Dr Ban Kiwon, Assistant Professor of CityU’s Department of Biomedical Sciences, collaborated with cardiologist and experts in 3D printing from South Korea in achieving this breakthrough. Their findings were published in the scientific journal Science Advances, titled “In vivo priming of human mesenchymal stem cells with hepatocyte growth factor-engineered mesenchymal stem cells promotes therapeutic potential for cardiac repair”.

Harsh environment in failing hearts hinders stem cell survival

One of the proposed approaches to treat myocardial infarction, commonly known as heart attack, with regeneration therapy is to inject the human stem cells directly into the failing hearts. In particular, human mesenchymal stem cells (hMSCs) have been considered as a competitive agent for clinical uses for their proven safety and significant paracrine effects supporting new blood vessel formation and inhibiting cell death. However, “the clinical trial results are disappointing as the micro-environment of a failing heart is very harsh for the injected hMSCs to stay alive,” said Dr Ban.

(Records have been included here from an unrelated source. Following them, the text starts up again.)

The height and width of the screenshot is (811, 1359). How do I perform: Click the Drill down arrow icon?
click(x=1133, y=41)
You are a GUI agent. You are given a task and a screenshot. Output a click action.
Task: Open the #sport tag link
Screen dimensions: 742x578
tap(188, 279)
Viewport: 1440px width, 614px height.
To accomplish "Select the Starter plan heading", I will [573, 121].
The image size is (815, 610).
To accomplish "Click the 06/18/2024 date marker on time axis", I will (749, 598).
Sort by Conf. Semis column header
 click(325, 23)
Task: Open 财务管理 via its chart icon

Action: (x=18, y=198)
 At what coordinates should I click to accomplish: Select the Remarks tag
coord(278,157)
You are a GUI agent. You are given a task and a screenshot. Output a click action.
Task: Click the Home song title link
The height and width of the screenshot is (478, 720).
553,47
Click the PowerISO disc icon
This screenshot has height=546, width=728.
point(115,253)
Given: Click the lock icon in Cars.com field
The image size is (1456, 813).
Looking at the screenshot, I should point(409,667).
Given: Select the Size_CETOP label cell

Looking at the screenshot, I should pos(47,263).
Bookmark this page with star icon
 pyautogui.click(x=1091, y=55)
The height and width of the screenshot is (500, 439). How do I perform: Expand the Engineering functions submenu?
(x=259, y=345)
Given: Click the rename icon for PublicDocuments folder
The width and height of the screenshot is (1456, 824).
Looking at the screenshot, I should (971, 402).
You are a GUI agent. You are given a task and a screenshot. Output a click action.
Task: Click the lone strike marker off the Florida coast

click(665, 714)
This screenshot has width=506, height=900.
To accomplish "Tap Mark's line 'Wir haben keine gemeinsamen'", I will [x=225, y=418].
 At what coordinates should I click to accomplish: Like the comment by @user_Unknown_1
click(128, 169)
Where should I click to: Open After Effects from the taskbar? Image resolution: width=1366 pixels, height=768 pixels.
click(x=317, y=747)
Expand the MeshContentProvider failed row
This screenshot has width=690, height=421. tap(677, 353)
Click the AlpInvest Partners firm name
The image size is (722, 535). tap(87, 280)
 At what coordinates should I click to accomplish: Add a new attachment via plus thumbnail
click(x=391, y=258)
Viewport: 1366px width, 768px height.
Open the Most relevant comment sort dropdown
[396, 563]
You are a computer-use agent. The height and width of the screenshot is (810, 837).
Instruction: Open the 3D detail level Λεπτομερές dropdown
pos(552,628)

Therefore researchers have been exploring ways to increase the survival rate of hMSCs in failing hearts. “Priming, or called preconditioning, is a common strategy to empower the cells. The cells are educated through certain stimulations, and when they are relocated to tough environments, they are much stronger against bad condition and they will know how to react because of their previous experiences,” explained Dr Ban.

Conventionally, priming is performed in vitro (outside a living organism) before the cells are transplanted into the heart. “But the effects of priming done in this way usually last for two or three days only. To extend the duration of the priming effect,  I have come up with an idea of ‘in vivo priming’, which means the hMSCs are primed directly on the  failing hearts,” said Dr Ban.

Novel strategy: in vivo priming of hMSCs

To prove the concept, the research team loaded two types of MSCs into a tailor-made 3D-printed patch, namely the human bone marrow-derived MSCs, and the genetically engineered MSCs which have human hepatocyte growth factor protein. Hepatocyte growth factor (HGF) is involved in multiple biological activities, such as cell survival, blood vessel formation and anti-fibrotic activities, and important in adult organ regeneration and wound healing.

The patch, like a bandage, was then implanted on the top of the infarct area of the myocardial-infarction-induced heart of rats. “The genetically engineered MSCs can continuously secret human HGF protein to prime the hMSCs within the patch and make them ‘stronger’,” said Dr Ban.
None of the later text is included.